Basedow病の精査前にヨウ素摂取を制限する必要があるのは、甲状腺ホルモンの合成原料がヨウ素であるため。検査前にヨウ素を多く含む食品を摂取すると、甲状腺の機能が一時的に抑制されたり過剰に反応したりし、検査結果の信頼性が損なわれる。
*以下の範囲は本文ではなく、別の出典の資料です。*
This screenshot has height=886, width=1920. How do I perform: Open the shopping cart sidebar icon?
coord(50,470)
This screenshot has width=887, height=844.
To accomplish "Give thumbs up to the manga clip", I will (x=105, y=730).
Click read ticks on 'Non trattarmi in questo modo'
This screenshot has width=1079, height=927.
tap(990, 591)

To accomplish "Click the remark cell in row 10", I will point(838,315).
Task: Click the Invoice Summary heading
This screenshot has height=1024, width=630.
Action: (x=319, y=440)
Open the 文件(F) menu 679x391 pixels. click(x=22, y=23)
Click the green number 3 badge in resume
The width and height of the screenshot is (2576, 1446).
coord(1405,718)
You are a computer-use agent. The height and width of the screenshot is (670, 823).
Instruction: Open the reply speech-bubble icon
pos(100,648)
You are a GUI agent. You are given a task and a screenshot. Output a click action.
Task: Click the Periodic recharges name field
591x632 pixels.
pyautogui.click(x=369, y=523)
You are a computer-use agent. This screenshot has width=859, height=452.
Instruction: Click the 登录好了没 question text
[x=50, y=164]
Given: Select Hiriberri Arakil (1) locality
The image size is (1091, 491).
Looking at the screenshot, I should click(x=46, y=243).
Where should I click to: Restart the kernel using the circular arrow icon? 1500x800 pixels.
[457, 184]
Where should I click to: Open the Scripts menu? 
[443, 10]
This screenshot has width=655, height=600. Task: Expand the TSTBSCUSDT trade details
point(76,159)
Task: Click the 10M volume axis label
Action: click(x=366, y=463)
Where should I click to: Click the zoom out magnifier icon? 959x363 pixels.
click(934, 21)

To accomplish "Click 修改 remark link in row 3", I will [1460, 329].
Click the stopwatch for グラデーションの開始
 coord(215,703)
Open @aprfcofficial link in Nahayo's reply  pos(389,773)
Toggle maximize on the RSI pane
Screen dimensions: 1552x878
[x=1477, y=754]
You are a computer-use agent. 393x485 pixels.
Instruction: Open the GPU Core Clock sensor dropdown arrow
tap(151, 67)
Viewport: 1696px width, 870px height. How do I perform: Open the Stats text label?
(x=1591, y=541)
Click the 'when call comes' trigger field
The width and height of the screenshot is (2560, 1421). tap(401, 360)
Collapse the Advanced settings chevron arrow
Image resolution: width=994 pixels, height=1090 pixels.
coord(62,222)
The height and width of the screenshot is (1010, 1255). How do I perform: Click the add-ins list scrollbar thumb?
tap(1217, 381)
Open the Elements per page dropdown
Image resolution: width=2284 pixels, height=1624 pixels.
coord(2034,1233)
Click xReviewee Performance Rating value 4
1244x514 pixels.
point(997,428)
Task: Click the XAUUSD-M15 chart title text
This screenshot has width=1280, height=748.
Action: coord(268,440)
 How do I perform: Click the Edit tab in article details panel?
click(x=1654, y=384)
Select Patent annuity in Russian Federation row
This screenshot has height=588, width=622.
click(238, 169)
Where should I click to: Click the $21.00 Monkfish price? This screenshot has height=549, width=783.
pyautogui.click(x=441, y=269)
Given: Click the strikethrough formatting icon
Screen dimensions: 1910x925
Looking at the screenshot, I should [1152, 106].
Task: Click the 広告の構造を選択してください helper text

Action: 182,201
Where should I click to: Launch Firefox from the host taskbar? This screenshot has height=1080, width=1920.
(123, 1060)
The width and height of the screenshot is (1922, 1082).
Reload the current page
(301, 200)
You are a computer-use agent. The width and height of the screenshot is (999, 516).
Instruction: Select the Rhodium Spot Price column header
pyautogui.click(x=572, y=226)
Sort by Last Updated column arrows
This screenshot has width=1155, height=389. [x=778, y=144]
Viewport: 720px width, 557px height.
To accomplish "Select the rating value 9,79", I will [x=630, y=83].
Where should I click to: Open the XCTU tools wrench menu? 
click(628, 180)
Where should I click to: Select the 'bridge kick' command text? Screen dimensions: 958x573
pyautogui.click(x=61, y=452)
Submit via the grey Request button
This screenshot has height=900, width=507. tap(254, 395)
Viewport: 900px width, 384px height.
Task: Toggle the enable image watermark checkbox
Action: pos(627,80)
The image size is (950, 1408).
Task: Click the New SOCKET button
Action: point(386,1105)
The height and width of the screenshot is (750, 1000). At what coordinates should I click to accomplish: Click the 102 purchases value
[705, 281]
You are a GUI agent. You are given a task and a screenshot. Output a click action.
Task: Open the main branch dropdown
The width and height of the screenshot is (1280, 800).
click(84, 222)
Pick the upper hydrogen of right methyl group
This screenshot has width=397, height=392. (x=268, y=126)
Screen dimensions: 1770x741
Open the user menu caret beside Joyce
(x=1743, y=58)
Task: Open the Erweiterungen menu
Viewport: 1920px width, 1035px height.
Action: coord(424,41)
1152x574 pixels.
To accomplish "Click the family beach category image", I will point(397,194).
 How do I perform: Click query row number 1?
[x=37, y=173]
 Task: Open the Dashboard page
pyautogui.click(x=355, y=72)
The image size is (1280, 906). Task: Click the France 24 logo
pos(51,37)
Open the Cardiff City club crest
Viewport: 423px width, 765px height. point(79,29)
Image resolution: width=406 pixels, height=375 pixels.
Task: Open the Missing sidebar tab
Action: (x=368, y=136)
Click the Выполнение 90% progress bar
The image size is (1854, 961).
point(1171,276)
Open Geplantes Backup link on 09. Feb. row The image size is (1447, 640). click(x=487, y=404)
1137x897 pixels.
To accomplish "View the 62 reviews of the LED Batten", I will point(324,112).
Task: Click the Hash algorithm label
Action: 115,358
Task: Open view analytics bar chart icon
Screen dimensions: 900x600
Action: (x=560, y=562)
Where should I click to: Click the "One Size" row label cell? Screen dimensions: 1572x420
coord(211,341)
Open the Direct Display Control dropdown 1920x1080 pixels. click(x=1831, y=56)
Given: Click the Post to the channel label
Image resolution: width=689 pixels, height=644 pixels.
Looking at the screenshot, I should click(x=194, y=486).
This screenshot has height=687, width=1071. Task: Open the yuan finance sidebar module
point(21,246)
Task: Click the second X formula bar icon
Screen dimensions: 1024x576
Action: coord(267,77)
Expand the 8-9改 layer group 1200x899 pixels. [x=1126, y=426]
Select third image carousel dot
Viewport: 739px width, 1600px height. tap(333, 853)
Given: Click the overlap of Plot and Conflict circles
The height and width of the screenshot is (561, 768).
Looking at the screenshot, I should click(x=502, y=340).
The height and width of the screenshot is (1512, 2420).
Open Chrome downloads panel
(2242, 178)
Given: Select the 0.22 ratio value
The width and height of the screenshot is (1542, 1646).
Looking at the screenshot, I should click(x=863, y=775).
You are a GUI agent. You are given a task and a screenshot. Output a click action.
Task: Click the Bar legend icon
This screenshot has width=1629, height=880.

特に放射性ヨウ素を用いる検査では、その影響が顕著になる。

解説

Basedow病は自己免疫性疾患で、甲状腺が過剰にホルモンを産生する。その診断のため行われる甲状腺アイソトープ(123I)摂取率検査では、検査前のヨウ素摂取量が結果に直接影響する。ヨウ素を多く含む食品を摂取すると、一時的に甲状腺の活動が抑制される(Wolff-Chaikoff効果)可能性がある。そのため、検査前はヨウ素を多く含む食品の摂取を控える。海藻類(昆布、わかめ、ひじきなど)は特にヨウ素含有量が高く、検査前に摂取を避けることが重要である。

選択肢の確認

1.果 物:ビタミンや食物繊維を含み、ヨウ素は極めて少ないため制限の対象ではない。
2.肉 類:タンパク質源として重要で、ヨウ素含有量は低い。検査前には摂取を控える必要がない。
3.海藻類:ヨウ素を非常に多く含み、甲状腺ホルモン合成に直接影響。検査前には必ず制限が必要。
4.緑黄色野菜:ビタミンAやCが豊富だが、ヨウ素含有量は極めて少なく、制限の対象ではない。

覚えるポイント

「海藻類=ヨウ素=検査結果に影響」を覚えて、検査前に必ず避けるべき食品を確認しよう。